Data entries

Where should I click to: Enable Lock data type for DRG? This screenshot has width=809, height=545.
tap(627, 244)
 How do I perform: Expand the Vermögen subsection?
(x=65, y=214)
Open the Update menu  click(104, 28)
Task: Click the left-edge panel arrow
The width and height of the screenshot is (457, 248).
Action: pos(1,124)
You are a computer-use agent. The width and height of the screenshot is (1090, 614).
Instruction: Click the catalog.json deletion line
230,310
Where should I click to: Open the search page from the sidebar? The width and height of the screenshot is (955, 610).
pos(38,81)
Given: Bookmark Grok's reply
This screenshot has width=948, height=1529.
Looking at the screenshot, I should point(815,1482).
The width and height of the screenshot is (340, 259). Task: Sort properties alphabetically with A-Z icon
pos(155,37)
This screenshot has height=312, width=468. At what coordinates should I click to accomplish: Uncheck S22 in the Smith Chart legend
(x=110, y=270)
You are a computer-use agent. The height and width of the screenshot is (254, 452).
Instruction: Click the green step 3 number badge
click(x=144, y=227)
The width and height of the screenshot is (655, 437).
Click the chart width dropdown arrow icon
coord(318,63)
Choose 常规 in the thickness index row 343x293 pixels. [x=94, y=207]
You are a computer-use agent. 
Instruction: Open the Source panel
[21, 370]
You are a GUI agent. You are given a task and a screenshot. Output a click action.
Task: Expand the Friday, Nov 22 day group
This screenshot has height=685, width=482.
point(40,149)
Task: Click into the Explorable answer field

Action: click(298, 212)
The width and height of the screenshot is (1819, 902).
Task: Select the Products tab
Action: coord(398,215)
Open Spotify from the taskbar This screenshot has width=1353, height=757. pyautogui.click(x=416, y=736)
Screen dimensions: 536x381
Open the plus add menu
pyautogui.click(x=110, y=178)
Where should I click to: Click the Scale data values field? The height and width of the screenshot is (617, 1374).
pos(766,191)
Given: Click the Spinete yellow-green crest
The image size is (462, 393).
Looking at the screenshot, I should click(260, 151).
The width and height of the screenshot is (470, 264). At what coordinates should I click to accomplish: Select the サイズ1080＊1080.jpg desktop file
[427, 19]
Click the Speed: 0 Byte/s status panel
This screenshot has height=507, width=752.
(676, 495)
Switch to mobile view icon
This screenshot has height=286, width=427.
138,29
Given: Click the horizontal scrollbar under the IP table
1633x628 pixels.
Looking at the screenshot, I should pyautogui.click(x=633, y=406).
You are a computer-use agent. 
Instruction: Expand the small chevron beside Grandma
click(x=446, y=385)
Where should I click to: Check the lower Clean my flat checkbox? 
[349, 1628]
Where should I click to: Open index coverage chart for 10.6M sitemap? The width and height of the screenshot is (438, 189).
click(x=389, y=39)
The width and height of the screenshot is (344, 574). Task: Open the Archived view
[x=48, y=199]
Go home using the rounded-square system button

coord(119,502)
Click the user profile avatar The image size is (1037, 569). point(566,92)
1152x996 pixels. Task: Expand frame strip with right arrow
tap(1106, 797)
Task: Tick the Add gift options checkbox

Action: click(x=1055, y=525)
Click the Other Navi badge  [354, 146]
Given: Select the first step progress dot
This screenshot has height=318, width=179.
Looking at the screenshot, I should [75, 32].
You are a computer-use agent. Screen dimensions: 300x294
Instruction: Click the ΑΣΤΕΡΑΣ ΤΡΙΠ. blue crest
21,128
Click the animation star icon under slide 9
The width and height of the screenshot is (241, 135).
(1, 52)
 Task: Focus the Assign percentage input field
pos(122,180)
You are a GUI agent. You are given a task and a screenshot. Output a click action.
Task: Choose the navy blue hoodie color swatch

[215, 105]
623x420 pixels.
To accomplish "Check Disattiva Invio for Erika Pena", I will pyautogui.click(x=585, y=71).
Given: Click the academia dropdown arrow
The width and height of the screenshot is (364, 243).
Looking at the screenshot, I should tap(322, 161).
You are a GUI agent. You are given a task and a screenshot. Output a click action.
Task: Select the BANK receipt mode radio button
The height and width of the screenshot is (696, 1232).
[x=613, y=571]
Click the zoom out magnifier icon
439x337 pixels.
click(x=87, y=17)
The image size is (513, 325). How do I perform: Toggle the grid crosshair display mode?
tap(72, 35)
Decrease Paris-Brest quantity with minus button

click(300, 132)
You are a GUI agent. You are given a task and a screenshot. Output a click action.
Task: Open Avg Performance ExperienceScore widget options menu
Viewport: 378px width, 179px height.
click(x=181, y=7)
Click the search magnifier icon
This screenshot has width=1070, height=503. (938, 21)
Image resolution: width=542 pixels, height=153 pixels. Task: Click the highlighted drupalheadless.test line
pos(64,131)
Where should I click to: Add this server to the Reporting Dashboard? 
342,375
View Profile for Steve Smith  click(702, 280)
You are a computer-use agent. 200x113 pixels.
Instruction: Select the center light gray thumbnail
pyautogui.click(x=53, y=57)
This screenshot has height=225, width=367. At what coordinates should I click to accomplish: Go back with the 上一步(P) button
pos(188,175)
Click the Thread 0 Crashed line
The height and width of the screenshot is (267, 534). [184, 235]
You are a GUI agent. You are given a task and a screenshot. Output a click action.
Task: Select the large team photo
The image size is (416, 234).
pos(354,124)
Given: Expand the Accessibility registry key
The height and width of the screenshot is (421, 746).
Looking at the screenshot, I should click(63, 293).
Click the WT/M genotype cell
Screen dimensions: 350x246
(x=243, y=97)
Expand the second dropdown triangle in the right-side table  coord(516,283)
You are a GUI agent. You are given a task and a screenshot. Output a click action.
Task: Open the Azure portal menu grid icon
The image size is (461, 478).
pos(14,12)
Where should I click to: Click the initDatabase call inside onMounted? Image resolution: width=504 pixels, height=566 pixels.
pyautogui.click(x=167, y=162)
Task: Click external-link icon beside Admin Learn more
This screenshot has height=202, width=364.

**WHAT YOU SHOULD DO**
Output an identical copy of every record above.

**OUTPUT OF THE EXERCISE**
Where should I click to: Enable Lock data type for DRG? This screenshot has width=809, height=545.
tap(627, 244)
 How do I perform: Expand the Vermögen subsection?
(x=65, y=214)
Open the Update menu  click(104, 28)
Task: Click the left-edge panel arrow
The width and height of the screenshot is (457, 248).
Action: pos(1,124)
You are a computer-use agent. The width and height of the screenshot is (1090, 614).
Instruction: Click the catalog.json deletion line
230,310
Where should I click to: Open the search page from the sidebar? The width and height of the screenshot is (955, 610).
pos(38,81)
Given: Bookmark Grok's reply
This screenshot has width=948, height=1529.
Looking at the screenshot, I should point(815,1482).
The width and height of the screenshot is (340, 259). Task: Sort properties alphabetically with A-Z icon
pos(155,37)
This screenshot has height=312, width=468. At what coordinates should I click to accomplish: Uncheck S22 in the Smith Chart legend
(x=110, y=270)
You are a computer-use agent. The height and width of the screenshot is (254, 452).
Instruction: Click the green step 3 number badge
click(x=144, y=227)
The width and height of the screenshot is (655, 437).
Click the chart width dropdown arrow icon
coord(318,63)
Choose 常规 in the thickness index row 343x293 pixels. [x=94, y=207]
You are a computer-use agent. 
Instruction: Open the Source panel
[21, 370]
You are a GUI agent. You are given a task and a screenshot. Output a click action.
Task: Expand the Friday, Nov 22 day group
This screenshot has height=685, width=482.
point(40,149)
Task: Click into the Explorable answer field

Action: click(298, 212)
The width and height of the screenshot is (1819, 902).
Task: Select the Products tab
Action: coord(398,215)
Open Spotify from the taskbar This screenshot has width=1353, height=757. pyautogui.click(x=416, y=736)
Screen dimensions: 536x381
Open the plus add menu
pyautogui.click(x=110, y=178)
Where should I click to: Click the Scale data values field? The height and width of the screenshot is (617, 1374).
pos(766,191)
Given: Click the Spinete yellow-green crest
The image size is (462, 393).
Looking at the screenshot, I should click(260, 151).
The width and height of the screenshot is (470, 264). At what coordinates should I click to accomplish: Select the サイズ1080＊1080.jpg desktop file
[427, 19]
Click the Speed: 0 Byte/s status panel
This screenshot has height=507, width=752.
(676, 495)
Switch to mobile view icon
This screenshot has height=286, width=427.
138,29
Given: Click the horizontal scrollbar under the IP table
1633x628 pixels.
Looking at the screenshot, I should pyautogui.click(x=633, y=406).
You are a computer-use agent. 
Instruction: Expand the small chevron beside Grandma
click(x=446, y=385)
Where should I click to: Check the lower Clean my flat checkbox? 
[349, 1628]
Where should I click to: Open index coverage chart for 10.6M sitemap? The width and height of the screenshot is (438, 189).
click(x=389, y=39)
The width and height of the screenshot is (344, 574). Task: Open the Archived view
[x=48, y=199]
Go home using the rounded-square system button

coord(119,502)
Click the user profile avatar The image size is (1037, 569). point(566,92)
1152x996 pixels. Task: Expand frame strip with right arrow
tap(1106, 797)
Task: Tick the Add gift options checkbox

Action: click(x=1055, y=525)
Click the Other Navi badge  [354, 146]
Given: Select the first step progress dot
This screenshot has height=318, width=179.
Looking at the screenshot, I should [75, 32].
You are a computer-use agent. Screen dimensions: 300x294
Instruction: Click the ΑΣΤΕΡΑΣ ΤΡΙΠ. blue crest
21,128
Click the animation star icon under slide 9
The width and height of the screenshot is (241, 135).
(1, 52)
 Task: Focus the Assign percentage input field
pos(122,180)
You are a GUI agent. You are given a task and a screenshot. Output a click action.
Task: Choose the navy blue hoodie color swatch

[215, 105]
623x420 pixels.
To accomplish "Check Disattiva Invio for Erika Pena", I will pyautogui.click(x=585, y=71).
Given: Click the academia dropdown arrow
The width and height of the screenshot is (364, 243).
Looking at the screenshot, I should tap(322, 161).
You are a GUI agent. You are given a task and a screenshot. Output a click action.
Task: Select the BANK receipt mode radio button
The height and width of the screenshot is (696, 1232).
[x=613, y=571]
Click the zoom out magnifier icon
439x337 pixels.
click(x=87, y=17)
The image size is (513, 325). How do I perform: Toggle the grid crosshair display mode?
tap(72, 35)
Decrease Paris-Brest quantity with minus button

click(300, 132)
You are a GUI agent. You are given a task and a screenshot. Output a click action.
Task: Open Avg Performance ExperienceScore widget options menu
Viewport: 378px width, 179px height.
click(x=181, y=7)
Click the search magnifier icon
This screenshot has width=1070, height=503. (938, 21)
Image resolution: width=542 pixels, height=153 pixels. Task: Click the highlighted drupalheadless.test line
pos(64,131)
Where should I click to: Add this server to the Reporting Dashboard? 
342,375
View Profile for Steve Smith  click(702, 280)
You are a computer-use agent. 200x113 pixels.
Instruction: Select the center light gray thumbnail
pyautogui.click(x=53, y=57)
This screenshot has height=225, width=367. At what coordinates should I click to accomplish: Go back with the 上一步(P) button
pos(188,175)
Click the Thread 0 Crashed line
The height and width of the screenshot is (267, 534). [184, 235]
You are a GUI agent. You are given a task and a screenshot. Output a click action.
Task: Select the large team photo
The image size is (416, 234).
pos(354,124)
Given: Expand the Accessibility registry key
The height and width of the screenshot is (421, 746).
Looking at the screenshot, I should click(63, 293).
Click the WT/M genotype cell
Screen dimensions: 350x246
(x=243, y=97)
Expand the second dropdown triangle in the right-side table  coord(516,283)
You are a GUI agent. You are given a task and a screenshot. Output a click action.
Task: Open the Azure portal menu grid icon
The image size is (461, 478).
pos(14,12)
Where should I click to: Click the initDatabase call inside onMounted? Image resolution: width=504 pixels, height=566 pixels.
pyautogui.click(x=167, y=162)
Task: Click external-link icon beside Admin Learn more
This screenshot has height=202, width=364.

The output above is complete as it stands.